Description of the task
Line by line, copy all of the data exactly.

Input data
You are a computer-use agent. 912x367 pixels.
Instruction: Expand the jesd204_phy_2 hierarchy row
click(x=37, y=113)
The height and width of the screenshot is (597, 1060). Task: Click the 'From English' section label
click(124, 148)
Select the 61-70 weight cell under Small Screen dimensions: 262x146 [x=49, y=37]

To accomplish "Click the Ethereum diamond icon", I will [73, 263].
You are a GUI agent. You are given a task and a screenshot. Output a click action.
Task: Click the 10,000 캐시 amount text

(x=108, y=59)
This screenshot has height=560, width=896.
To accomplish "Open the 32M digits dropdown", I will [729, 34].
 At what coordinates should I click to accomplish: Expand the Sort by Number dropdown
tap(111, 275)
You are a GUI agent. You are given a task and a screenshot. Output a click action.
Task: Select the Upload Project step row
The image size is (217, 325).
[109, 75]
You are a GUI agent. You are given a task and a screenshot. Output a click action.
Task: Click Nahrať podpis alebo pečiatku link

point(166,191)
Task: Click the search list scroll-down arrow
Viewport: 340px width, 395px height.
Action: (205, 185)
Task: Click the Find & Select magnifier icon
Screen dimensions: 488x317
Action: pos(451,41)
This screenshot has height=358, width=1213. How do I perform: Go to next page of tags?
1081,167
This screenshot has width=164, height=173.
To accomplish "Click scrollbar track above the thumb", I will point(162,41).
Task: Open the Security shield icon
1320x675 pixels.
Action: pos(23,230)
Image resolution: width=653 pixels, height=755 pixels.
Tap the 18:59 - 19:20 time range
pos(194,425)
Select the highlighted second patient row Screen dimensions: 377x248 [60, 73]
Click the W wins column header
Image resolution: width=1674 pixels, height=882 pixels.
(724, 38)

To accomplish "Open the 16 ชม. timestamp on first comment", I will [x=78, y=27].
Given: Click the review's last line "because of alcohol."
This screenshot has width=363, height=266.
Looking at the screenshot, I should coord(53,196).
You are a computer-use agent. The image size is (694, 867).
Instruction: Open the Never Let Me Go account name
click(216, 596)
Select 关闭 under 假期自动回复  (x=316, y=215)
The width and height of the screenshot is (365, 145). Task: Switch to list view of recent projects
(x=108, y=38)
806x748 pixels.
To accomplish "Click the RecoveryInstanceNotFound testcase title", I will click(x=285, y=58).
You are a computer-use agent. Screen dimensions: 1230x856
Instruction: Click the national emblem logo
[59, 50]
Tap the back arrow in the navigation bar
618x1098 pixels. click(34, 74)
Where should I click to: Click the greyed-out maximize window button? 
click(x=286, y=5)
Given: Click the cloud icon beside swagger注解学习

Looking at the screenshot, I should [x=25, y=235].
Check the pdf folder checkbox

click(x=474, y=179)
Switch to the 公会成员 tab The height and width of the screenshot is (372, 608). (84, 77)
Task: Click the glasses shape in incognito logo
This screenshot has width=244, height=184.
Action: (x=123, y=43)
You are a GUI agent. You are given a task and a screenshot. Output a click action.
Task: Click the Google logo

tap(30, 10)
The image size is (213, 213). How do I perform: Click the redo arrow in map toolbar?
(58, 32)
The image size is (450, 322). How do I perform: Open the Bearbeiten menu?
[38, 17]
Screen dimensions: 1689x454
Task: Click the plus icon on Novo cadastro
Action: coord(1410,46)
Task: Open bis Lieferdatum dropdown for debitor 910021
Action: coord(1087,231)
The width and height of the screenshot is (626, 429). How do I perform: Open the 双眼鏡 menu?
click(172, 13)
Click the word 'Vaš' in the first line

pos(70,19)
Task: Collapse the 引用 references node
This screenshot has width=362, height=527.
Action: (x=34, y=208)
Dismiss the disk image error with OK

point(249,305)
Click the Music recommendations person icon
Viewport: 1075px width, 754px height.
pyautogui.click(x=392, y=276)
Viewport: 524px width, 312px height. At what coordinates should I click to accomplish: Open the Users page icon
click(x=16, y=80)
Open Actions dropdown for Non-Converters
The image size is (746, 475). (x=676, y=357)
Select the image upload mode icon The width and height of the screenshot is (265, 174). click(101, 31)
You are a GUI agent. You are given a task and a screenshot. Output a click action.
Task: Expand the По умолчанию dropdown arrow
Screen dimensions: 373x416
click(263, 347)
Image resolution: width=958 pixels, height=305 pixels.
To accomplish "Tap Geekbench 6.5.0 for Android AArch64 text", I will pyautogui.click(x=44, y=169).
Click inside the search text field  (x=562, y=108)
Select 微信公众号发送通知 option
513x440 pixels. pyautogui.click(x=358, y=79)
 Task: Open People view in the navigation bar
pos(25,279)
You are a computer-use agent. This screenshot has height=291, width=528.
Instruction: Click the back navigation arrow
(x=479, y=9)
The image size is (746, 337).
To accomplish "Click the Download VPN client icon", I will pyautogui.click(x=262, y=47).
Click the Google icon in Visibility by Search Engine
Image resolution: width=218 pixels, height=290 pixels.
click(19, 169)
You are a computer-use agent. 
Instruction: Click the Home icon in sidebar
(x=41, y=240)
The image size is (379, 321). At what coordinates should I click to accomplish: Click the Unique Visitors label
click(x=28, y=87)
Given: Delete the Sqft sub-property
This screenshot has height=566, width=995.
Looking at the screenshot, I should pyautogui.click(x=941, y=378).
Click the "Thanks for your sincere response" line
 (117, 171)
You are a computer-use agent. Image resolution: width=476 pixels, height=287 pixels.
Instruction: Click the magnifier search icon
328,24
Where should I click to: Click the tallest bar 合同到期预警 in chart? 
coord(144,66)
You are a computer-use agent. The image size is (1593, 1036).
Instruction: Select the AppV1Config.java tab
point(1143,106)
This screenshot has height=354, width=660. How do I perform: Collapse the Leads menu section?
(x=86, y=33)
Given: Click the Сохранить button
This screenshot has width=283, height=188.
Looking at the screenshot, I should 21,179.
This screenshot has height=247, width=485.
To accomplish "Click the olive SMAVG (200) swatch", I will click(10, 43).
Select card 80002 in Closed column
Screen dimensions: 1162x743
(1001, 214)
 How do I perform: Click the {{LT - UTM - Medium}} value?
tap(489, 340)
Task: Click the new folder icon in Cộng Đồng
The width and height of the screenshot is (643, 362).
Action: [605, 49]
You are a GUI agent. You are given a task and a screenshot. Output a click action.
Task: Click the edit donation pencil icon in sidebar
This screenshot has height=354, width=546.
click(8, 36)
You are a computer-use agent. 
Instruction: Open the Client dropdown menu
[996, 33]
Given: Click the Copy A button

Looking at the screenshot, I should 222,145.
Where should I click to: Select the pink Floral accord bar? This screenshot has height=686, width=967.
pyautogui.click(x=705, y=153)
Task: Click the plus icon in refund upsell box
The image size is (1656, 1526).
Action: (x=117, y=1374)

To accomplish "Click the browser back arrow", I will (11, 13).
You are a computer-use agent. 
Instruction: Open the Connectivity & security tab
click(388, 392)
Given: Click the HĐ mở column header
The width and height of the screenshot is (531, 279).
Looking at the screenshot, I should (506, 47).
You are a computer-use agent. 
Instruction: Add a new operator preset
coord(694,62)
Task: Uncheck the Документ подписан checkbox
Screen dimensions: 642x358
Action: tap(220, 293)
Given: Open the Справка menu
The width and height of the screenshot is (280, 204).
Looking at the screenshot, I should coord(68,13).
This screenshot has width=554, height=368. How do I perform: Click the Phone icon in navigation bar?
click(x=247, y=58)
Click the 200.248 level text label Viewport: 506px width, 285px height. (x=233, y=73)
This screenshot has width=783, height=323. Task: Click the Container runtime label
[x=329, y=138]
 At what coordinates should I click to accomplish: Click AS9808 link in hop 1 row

Written response
You are a computer-use agent. 912x367 pixels.
Instruction: Expand the jesd204_phy_2 hierarchy row
click(x=37, y=113)
The height and width of the screenshot is (597, 1060). Task: Click the 'From English' section label
click(124, 148)
Select the 61-70 weight cell under Small Screen dimensions: 262x146 [x=49, y=37]

To accomplish "Click the Ethereum diamond icon", I will [73, 263].
You are a GUI agent. You are given a task and a screenshot. Output a click action.
Task: Click the 10,000 캐시 amount text

(x=108, y=59)
This screenshot has height=560, width=896.
To accomplish "Open the 32M digits dropdown", I will [729, 34].
 At what coordinates should I click to accomplish: Expand the Sort by Number dropdown
tap(111, 275)
You are a GUI agent. You are given a task and a screenshot. Output a click action.
Task: Select the Upload Project step row
The image size is (217, 325).
[109, 75]
You are a GUI agent. You are given a task and a screenshot. Output a click action.
Task: Click Nahrať podpis alebo pečiatku link

point(166,191)
Task: Click the search list scroll-down arrow
Viewport: 340px width, 395px height.
Action: (205, 185)
Task: Click the Find & Select magnifier icon
Screen dimensions: 488x317
Action: pos(451,41)
This screenshot has height=358, width=1213. How do I perform: Go to next page of tags?
1081,167
This screenshot has width=164, height=173.
To accomplish "Click scrollbar track above the thumb", I will point(162,41).
Task: Open the Security shield icon
1320x675 pixels.
Action: pos(23,230)
Image resolution: width=653 pixels, height=755 pixels.
Tap the 18:59 - 19:20 time range
pos(194,425)
Select the highlighted second patient row Screen dimensions: 377x248 [60, 73]
Click the W wins column header
Image resolution: width=1674 pixels, height=882 pixels.
(724, 38)

To accomplish "Open the 16 ชม. timestamp on first comment", I will [x=78, y=27].
Given: Click the review's last line "because of alcohol."
This screenshot has width=363, height=266.
Looking at the screenshot, I should coord(53,196).
You are a computer-use agent. The image size is (694, 867).
Instruction: Open the Never Let Me Go account name
click(216, 596)
Select 关闭 under 假期自动回复  (x=316, y=215)
The width and height of the screenshot is (365, 145). Task: Switch to list view of recent projects
(x=108, y=38)
806x748 pixels.
To accomplish "Click the RecoveryInstanceNotFound testcase title", I will click(x=285, y=58).
You are a computer-use agent. Screen dimensions: 1230x856
Instruction: Click the national emblem logo
[59, 50]
Tap the back arrow in the navigation bar
618x1098 pixels. click(34, 74)
Where should I click to: Click the greyed-out maximize window button? 
click(x=286, y=5)
Given: Click the cloud icon beside swagger注解学习

Looking at the screenshot, I should [x=25, y=235].
Check the pdf folder checkbox

click(x=474, y=179)
Switch to the 公会成员 tab The height and width of the screenshot is (372, 608). (84, 77)
Task: Click the glasses shape in incognito logo
This screenshot has width=244, height=184.
Action: (x=123, y=43)
You are a GUI agent. You are given a task and a screenshot. Output a click action.
Task: Click the Google logo

tap(30, 10)
The image size is (213, 213). How do I perform: Click the redo arrow in map toolbar?
(58, 32)
The image size is (450, 322). How do I perform: Open the Bearbeiten menu?
[38, 17]
Screen dimensions: 1689x454
Task: Click the plus icon on Novo cadastro
Action: coord(1410,46)
Task: Open bis Lieferdatum dropdown for debitor 910021
Action: coord(1087,231)
The width and height of the screenshot is (626, 429). How do I perform: Open the 双眼鏡 menu?
click(172, 13)
Click the word 'Vaš' in the first line

pos(70,19)
Task: Collapse the 引用 references node
This screenshot has width=362, height=527.
Action: (x=34, y=208)
Dismiss the disk image error with OK

point(249,305)
Click the Music recommendations person icon
Viewport: 1075px width, 754px height.
pyautogui.click(x=392, y=276)
Viewport: 524px width, 312px height. At what coordinates should I click to accomplish: Open the Users page icon
click(x=16, y=80)
Open Actions dropdown for Non-Converters
The image size is (746, 475). (x=676, y=357)
Select the image upload mode icon The width and height of the screenshot is (265, 174). click(101, 31)
You are a GUI agent. You are given a task and a screenshot. Output a click action.
Task: Expand the По умолчанию dropdown arrow
Screen dimensions: 373x416
click(263, 347)
Image resolution: width=958 pixels, height=305 pixels.
To accomplish "Tap Geekbench 6.5.0 for Android AArch64 text", I will pyautogui.click(x=44, y=169).
Click inside the search text field  (x=562, y=108)
Select 微信公众号发送通知 option
513x440 pixels. pyautogui.click(x=358, y=79)
 Task: Open People view in the navigation bar
pos(25,279)
You are a computer-use agent. This screenshot has height=291, width=528.
Instruction: Click the back navigation arrow
(x=479, y=9)
The image size is (746, 337).
To accomplish "Click the Download VPN client icon", I will pyautogui.click(x=262, y=47).
Click the Google icon in Visibility by Search Engine
Image resolution: width=218 pixels, height=290 pixels.
click(19, 169)
You are a computer-use agent. 
Instruction: Click the Home icon in sidebar
(x=41, y=240)
The image size is (379, 321). At what coordinates should I click to accomplish: Click the Unique Visitors label
click(x=28, y=87)
Given: Delete the Sqft sub-property
This screenshot has height=566, width=995.
Looking at the screenshot, I should pyautogui.click(x=941, y=378).
Click the "Thanks for your sincere response" line
 (117, 171)
You are a computer-use agent. Image resolution: width=476 pixels, height=287 pixels.
Instruction: Click the magnifier search icon
328,24
Where should I click to: Click the tallest bar 合同到期预警 in chart? 
coord(144,66)
You are a computer-use agent. The image size is (1593, 1036).
Instruction: Select the AppV1Config.java tab
point(1143,106)
This screenshot has height=354, width=660. How do I perform: Collapse the Leads menu section?
(x=86, y=33)
Given: Click the Сохранить button
This screenshot has width=283, height=188.
Looking at the screenshot, I should 21,179.
This screenshot has height=247, width=485.
To accomplish "Click the olive SMAVG (200) swatch", I will click(10, 43).
Select card 80002 in Closed column
Screen dimensions: 1162x743
(1001, 214)
 How do I perform: Click the {{LT - UTM - Medium}} value?
tap(489, 340)
Task: Click the new folder icon in Cộng Đồng
The width and height of the screenshot is (643, 362).
Action: [605, 49]
You are a GUI agent. You are given a task and a screenshot. Output a click action.
Task: Click the edit donation pencil icon in sidebar
This screenshot has height=354, width=546.
click(8, 36)
You are a computer-use agent. 
Instruction: Open the Client dropdown menu
[996, 33]
Given: Click the Copy A button

Looking at the screenshot, I should 222,145.
Where should I click to: Select the pink Floral accord bar? This screenshot has height=686, width=967.
pyautogui.click(x=705, y=153)
Task: Click the plus icon in refund upsell box
The image size is (1656, 1526).
Action: (x=117, y=1374)

To accomplish "Click the browser back arrow", I will (11, 13).
You are a computer-use agent. 
Instruction: Open the Connectivity & security tab
click(388, 392)
Given: Click the HĐ mở column header
The width and height of the screenshot is (531, 279).
Looking at the screenshot, I should (506, 47).
You are a computer-use agent. 
Instruction: Add a new operator preset
coord(694,62)
Task: Uncheck the Документ подписан checkbox
Screen dimensions: 642x358
Action: tap(220, 293)
Given: Open the Справка menu
The width and height of the screenshot is (280, 204).
Looking at the screenshot, I should coord(68,13).
This screenshot has width=554, height=368. How do I perform: Click the Phone icon in navigation bar?
click(x=247, y=58)
Click the 200.248 level text label Viewport: 506px width, 285px height. (x=233, y=73)
This screenshot has width=783, height=323. Task: Click the Container runtime label
[x=329, y=138]
 At what coordinates should I click to accomplish: Click AS9808 link in hop 1 row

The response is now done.